**The task:** From the first line to the last, set down the material exactly and drop every picture.

——

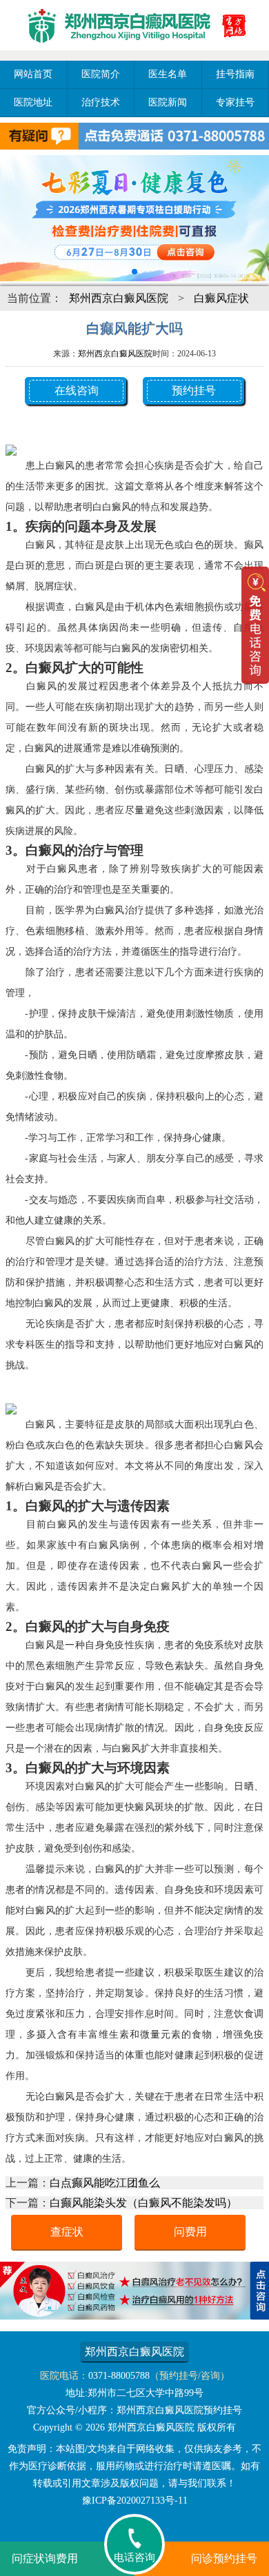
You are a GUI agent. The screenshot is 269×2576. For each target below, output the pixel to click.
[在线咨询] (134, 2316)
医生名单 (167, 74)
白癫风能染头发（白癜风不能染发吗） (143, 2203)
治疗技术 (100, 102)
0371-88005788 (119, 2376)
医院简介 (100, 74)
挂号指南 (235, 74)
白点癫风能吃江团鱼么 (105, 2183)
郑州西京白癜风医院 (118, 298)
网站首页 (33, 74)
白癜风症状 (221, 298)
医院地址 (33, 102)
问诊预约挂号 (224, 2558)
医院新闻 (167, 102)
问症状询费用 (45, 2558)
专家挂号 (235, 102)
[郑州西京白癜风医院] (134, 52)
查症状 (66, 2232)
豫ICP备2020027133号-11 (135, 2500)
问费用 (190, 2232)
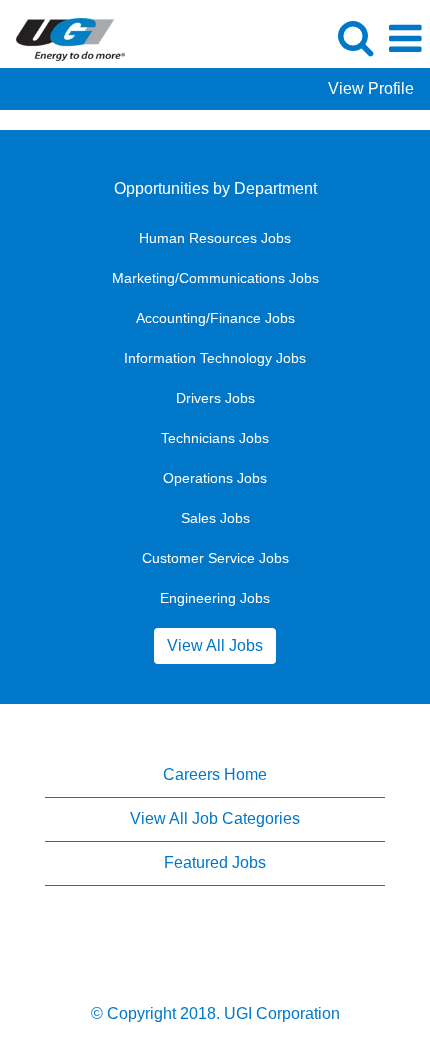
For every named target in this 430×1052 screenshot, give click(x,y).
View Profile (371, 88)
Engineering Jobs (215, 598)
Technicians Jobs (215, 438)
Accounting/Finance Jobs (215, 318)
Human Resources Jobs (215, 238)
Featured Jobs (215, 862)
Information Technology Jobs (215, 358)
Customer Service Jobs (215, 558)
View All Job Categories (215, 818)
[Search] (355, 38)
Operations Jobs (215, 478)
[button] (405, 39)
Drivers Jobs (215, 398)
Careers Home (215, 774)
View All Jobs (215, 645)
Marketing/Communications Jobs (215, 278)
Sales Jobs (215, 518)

——

**Answer to this exercise:**
You are a GUI agent. The screenshot is 269×2576. For each target below, output the pixel to click.
[在线咨询] (134, 2316)
医生名单 (167, 74)
白癫风能染头发（白癜风不能染发吗） (143, 2203)
治疗技术 (100, 102)
0371-88005788 (119, 2376)
医院简介 (100, 74)
挂号指南 (235, 74)
白点癫风能吃江团鱼么 (105, 2183)
郑州西京白癜风医院 (118, 298)
网站首页 (33, 74)
白癜风症状 (221, 298)
医院地址 (33, 102)
问诊预约挂号 (224, 2558)
医院新闻 (167, 102)
问症状询费用 (45, 2558)
专家挂号 (235, 102)
[郑州西京白癜风医院] (134, 52)
查症状 (66, 2232)
豫ICP备2020027133号-11 (135, 2500)
问费用 (190, 2232)
For every named target in this 430×1052 screenshot, give click(x,y).
View Profile (371, 88)
Engineering Jobs (215, 598)
Technicians Jobs (215, 438)
Accounting/Finance Jobs (215, 318)
Human Resources Jobs (215, 238)
Featured Jobs (215, 862)
Information Technology Jobs (215, 358)
Customer Service Jobs (215, 558)
View All Job Categories (215, 818)
[Search] (355, 38)
Operations Jobs (215, 478)
[button] (405, 39)
Drivers Jobs (215, 398)
Careers Home (215, 774)
View All Jobs (215, 645)
Marketing/Communications Jobs (215, 278)
Sales Jobs (215, 518)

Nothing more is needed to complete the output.